* Brief
Present the data that follows as a numbered list, omitting blank lines.

::::

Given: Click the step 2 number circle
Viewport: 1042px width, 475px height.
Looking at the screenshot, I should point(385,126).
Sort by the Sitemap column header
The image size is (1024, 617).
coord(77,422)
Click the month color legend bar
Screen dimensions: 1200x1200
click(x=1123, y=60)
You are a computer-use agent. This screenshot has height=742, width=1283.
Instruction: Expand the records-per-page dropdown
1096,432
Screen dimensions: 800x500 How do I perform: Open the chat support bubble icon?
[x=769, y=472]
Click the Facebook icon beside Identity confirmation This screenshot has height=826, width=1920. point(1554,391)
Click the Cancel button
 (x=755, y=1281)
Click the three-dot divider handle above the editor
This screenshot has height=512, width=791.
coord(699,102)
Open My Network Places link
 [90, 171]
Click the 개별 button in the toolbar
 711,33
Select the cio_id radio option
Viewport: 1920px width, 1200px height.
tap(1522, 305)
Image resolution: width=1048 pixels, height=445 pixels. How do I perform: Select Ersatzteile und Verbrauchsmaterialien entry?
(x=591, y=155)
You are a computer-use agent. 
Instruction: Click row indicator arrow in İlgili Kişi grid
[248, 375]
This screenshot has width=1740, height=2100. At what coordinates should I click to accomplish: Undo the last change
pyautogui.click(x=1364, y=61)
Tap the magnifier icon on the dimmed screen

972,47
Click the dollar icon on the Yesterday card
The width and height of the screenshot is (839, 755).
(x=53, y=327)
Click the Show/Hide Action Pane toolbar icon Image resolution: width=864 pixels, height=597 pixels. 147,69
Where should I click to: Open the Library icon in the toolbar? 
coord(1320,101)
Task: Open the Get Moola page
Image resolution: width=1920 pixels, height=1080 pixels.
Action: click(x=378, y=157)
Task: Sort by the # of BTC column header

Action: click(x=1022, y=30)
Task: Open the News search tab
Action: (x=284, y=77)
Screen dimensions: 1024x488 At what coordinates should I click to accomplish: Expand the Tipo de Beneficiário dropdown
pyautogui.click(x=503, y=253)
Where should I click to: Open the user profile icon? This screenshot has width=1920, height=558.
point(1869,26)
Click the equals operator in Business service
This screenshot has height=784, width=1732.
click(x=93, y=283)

::::

* Solution
1. Given: Click the step 2 number circle
2. Viewport: 1042px width, 475px height.
3. Looking at the screenshot, I should point(385,126).
4. Sort by the Sitemap column header
5. The image size is (1024, 617).
6. coord(77,422)
7. Click the month color legend bar
8. Screen dimensions: 1200x1200
9. click(x=1123, y=60)
10. You are a computer-use agent. This screenshot has height=742, width=1283.
11. Instruction: Expand the records-per-page dropdown
12. 1096,432
13. Screen dimensions: 800x500 How do I perform: Open the chat support bubble icon?
14. [x=769, y=472]
15. Click the Facebook icon beside Identity confirmation This screenshot has height=826, width=1920. point(1554,391)
16. Click the Cancel button
17.  (x=755, y=1281)
18. Click the three-dot divider handle above the editor
19. This screenshot has height=512, width=791.
20. coord(699,102)
21. Open My Network Places link
22.  [90, 171]
23. Click the 개별 button in the toolbar
24.  711,33
25. Select the cio_id radio option
26. Viewport: 1920px width, 1200px height.
27. tap(1522, 305)
28. Image resolution: width=1048 pixels, height=445 pixels. How do I perform: Select Ersatzteile und Verbrauchsmaterialien entry?
29. (x=591, y=155)
30. You are a computer-use agent. 
31. Instruction: Click row indicator arrow in İlgili Kişi grid
32. [248, 375]
33. This screenshot has width=1740, height=2100. At what coordinates should I click to accomplish: Undo the last change
34. pyautogui.click(x=1364, y=61)
35. Tap the magnifier icon on the dimmed screen
36. 972,47
37. Click the dollar icon on the Yesterday card
38. The width and height of the screenshot is (839, 755).
39. (x=53, y=327)
40. Click the Show/Hide Action Pane toolbar icon Image resolution: width=864 pixels, height=597 pixels. 147,69
41. Where should I click to: Open the Library icon in the toolbar? 
42. coord(1320,101)
43. Task: Open the Get Moola page
44. Image resolution: width=1920 pixels, height=1080 pixels.
45. Action: click(x=378, y=157)
46. Task: Sort by the # of BTC column header
47. Action: click(x=1022, y=30)
48. Task: Open the News search tab
49. Action: (x=284, y=77)
50. Screen dimensions: 1024x488 At what coordinates should I click to accomplish: Expand the Tipo de Beneficiário dropdown
51. pyautogui.click(x=503, y=253)
52. Where should I click to: Open the user profile icon? This screenshot has width=1920, height=558.
53. point(1869,26)
54. Click the equals operator in Business service
55. This screenshot has height=784, width=1732.
56. click(x=93, y=283)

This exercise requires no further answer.